#### [TEXT FOR ANALYSIS]
________________

Impact of EDCs on Hormone-Sensitive Cancer


Impact of EDCs on: Cancer | Metabolism | Neurological System | Reproduction


Cancer results from the complex interplay of an individual’s genetic predisposition, lifestyle, and environmental exposure. In fact, two thirds of all cancers are environmentally linked in some way. Certain jobs are associated with an elevated risk of cancers, especially jobs with a high burden of chemical exposure such as painting, firefighting, working in the coal, steel, or rubber industries, textile and paper manufacturing, and mining.

Importantly, many of the chemicals listed by the US National Institutes of Health as cancer-causing substances are also considered endocrine disrupting chemicals (EDCs).


Many Carcinogens May Double as EDCs

The connections between chemical exposures and cancer have long been established in metals and dyes, solvents and silica, and pharmaceuticals such as synthetic estrogens. According to studies using cellular and animal models and newer human-based studies, many carcinogens may also be EDCs, and could influence the development and progression of cancer by acting like hormones. EDCs can also influence cancer development across generations, including children and grandchildren.

Diethylstilbestrol (DES) is one well-studied example. From 1938-1971, DES was widely used under the mistaken belief that the drug prevented miscarriage and ensured a healthy baby. Extensive research has shown that women who took this medicine during pregnancy had daughters with higher risks of rare vaginal and cervical cancers. Up to 10 million US women took the drug before the Food and Drug Administration acted to stop its use.

Why wasn't it stopped sooner? In part because EDC research in humans is challenging due to the wide range in time, duration, and extent that exposures may have occurred. Exposures that took place years or decades earlier may impact a individual’s present health. Several studies have demonstrated that early life exposure to EDCs can increase cancer risk much later in life. For example, exposure to DDT (a formerly widespread pesticide) by females early in life is associated with increased risk of breast cancer. Despite the evidence and fact that DDT is banned in the United States and many other countries, it is still available and used in countries.

________________

Saved data entries
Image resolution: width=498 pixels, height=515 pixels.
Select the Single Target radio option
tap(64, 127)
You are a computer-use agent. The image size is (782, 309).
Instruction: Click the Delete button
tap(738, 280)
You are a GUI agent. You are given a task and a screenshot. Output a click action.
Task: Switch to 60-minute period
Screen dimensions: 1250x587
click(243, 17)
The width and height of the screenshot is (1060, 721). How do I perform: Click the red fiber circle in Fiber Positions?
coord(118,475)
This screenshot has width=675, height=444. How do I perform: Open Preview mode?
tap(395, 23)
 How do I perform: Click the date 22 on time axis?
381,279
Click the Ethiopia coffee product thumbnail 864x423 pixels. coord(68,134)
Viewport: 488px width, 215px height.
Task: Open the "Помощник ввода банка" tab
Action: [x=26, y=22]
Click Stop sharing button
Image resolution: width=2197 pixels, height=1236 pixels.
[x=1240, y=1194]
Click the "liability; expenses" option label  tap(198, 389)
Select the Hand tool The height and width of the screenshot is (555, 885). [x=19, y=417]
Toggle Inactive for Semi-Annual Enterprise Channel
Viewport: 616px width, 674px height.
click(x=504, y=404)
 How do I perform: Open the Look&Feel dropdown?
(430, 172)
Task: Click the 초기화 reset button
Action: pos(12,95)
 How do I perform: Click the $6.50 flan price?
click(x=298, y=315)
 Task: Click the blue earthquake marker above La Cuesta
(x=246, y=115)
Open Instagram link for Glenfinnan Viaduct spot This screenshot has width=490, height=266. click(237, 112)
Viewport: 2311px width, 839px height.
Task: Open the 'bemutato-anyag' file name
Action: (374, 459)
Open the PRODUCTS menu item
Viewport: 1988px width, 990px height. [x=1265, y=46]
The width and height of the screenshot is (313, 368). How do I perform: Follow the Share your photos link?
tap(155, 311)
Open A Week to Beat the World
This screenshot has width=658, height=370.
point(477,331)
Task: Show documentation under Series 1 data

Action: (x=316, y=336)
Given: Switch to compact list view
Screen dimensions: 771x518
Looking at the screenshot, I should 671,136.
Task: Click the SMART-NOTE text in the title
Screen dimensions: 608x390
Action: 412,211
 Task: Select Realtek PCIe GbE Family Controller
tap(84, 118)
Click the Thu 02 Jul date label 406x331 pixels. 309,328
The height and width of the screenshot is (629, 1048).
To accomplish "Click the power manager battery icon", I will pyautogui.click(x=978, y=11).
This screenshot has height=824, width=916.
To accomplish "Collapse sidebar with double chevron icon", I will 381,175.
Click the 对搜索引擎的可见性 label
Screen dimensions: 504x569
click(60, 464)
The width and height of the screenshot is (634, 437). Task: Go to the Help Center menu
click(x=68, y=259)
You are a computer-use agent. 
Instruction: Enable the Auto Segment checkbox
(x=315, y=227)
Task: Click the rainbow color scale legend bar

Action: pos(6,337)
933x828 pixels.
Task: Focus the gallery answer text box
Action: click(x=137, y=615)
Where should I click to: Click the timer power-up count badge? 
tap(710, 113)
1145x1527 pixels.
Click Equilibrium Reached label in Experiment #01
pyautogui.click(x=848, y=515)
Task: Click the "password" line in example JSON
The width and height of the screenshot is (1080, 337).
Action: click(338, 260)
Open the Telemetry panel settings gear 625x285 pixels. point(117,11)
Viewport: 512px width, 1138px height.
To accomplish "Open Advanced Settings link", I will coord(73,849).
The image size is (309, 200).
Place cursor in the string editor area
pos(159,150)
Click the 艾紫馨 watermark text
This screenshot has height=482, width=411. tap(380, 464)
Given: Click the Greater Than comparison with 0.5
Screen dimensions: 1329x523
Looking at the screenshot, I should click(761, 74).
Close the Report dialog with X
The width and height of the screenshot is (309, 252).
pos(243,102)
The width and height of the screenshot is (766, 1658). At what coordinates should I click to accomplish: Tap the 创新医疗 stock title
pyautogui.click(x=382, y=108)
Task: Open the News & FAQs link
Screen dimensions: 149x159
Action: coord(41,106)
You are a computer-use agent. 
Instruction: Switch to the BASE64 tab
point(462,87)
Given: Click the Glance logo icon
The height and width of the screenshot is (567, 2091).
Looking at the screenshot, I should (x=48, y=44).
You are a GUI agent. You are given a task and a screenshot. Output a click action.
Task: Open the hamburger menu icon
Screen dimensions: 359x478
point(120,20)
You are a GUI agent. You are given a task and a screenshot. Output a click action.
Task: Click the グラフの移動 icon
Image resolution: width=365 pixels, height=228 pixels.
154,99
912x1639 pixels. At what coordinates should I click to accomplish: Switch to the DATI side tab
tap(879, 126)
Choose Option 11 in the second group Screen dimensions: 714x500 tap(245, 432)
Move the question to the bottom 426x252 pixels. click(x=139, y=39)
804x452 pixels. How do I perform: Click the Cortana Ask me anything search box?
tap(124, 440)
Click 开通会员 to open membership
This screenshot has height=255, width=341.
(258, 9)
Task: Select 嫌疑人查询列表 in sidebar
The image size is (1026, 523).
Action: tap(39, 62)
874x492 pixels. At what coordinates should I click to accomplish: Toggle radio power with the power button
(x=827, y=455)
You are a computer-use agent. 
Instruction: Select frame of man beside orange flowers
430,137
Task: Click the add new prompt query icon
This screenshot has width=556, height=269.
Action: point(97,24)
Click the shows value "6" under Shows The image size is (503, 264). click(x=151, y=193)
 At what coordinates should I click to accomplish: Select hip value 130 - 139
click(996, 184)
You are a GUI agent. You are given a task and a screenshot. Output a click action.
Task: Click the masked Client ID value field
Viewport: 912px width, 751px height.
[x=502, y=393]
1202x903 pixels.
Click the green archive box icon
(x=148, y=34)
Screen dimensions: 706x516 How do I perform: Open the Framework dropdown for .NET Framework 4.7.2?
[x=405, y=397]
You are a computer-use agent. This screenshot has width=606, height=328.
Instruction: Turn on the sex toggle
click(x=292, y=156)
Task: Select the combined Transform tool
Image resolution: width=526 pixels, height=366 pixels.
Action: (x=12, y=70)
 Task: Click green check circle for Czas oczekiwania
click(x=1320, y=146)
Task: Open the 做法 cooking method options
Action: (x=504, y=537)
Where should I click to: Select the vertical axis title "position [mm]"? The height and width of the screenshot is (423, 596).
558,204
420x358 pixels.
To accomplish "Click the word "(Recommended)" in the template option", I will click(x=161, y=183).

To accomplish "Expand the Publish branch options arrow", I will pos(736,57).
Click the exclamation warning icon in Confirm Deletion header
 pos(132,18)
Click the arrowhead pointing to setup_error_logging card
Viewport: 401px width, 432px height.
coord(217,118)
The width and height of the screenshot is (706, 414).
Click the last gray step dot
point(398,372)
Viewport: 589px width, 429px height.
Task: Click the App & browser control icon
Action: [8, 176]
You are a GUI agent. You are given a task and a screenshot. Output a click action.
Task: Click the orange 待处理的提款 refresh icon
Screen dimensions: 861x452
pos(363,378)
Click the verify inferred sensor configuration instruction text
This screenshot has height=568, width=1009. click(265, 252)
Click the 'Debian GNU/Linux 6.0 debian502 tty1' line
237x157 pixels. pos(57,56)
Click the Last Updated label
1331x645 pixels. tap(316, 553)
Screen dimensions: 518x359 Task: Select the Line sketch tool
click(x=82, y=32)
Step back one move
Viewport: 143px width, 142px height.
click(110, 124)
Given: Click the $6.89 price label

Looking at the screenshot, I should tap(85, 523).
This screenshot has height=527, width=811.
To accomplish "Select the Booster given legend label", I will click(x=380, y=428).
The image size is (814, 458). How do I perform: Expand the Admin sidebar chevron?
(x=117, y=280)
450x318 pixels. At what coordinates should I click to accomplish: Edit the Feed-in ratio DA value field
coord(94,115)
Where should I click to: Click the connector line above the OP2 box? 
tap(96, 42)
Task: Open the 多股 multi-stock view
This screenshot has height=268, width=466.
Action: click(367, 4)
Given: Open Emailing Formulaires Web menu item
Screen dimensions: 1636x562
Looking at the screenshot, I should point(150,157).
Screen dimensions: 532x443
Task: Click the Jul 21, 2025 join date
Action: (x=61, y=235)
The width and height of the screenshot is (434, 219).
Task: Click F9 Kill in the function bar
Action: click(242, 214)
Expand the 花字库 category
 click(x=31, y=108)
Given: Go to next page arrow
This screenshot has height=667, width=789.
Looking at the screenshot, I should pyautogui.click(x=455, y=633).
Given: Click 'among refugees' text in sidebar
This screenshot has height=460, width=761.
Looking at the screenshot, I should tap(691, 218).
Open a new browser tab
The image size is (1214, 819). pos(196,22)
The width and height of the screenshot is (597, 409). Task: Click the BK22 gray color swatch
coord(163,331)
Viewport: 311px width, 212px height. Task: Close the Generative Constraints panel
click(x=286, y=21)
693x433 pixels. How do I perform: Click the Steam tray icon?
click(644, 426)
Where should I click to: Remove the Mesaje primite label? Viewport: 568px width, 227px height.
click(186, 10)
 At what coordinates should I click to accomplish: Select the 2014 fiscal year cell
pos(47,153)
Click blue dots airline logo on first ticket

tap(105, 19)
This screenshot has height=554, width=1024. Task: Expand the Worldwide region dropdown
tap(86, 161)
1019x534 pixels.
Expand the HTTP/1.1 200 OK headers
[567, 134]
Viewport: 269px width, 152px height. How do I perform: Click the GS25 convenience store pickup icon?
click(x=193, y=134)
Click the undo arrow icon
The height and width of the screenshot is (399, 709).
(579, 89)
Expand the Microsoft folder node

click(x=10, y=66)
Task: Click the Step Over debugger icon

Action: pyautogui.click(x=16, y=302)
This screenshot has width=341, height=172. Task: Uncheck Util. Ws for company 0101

________________

#### [WORK REQUIRED]
Please rewrite the part of the text on EDCs and cancer from "Impact of EDCs on: Cancer" up to and including "manufacturing, and mining.", with "firefighting" changed to "construction". These records come from a separate source.

#### [ANSWER]
Impact of EDCs on: Cancer | Metabolism | Neurological System | Reproduction


Cancer results from the complex interplay of an individual’s genetic predisposition, lifestyle, and environmental exposure. In fact, two thirds of all cancers are environmentally linked in some way. Certain jobs are associated with an elevated risk of cancers, especially jobs with a high burden of chemical exposure such as painting, construction, working in the coal, steel, or rubber industries, textile and paper manufacturing, and mining.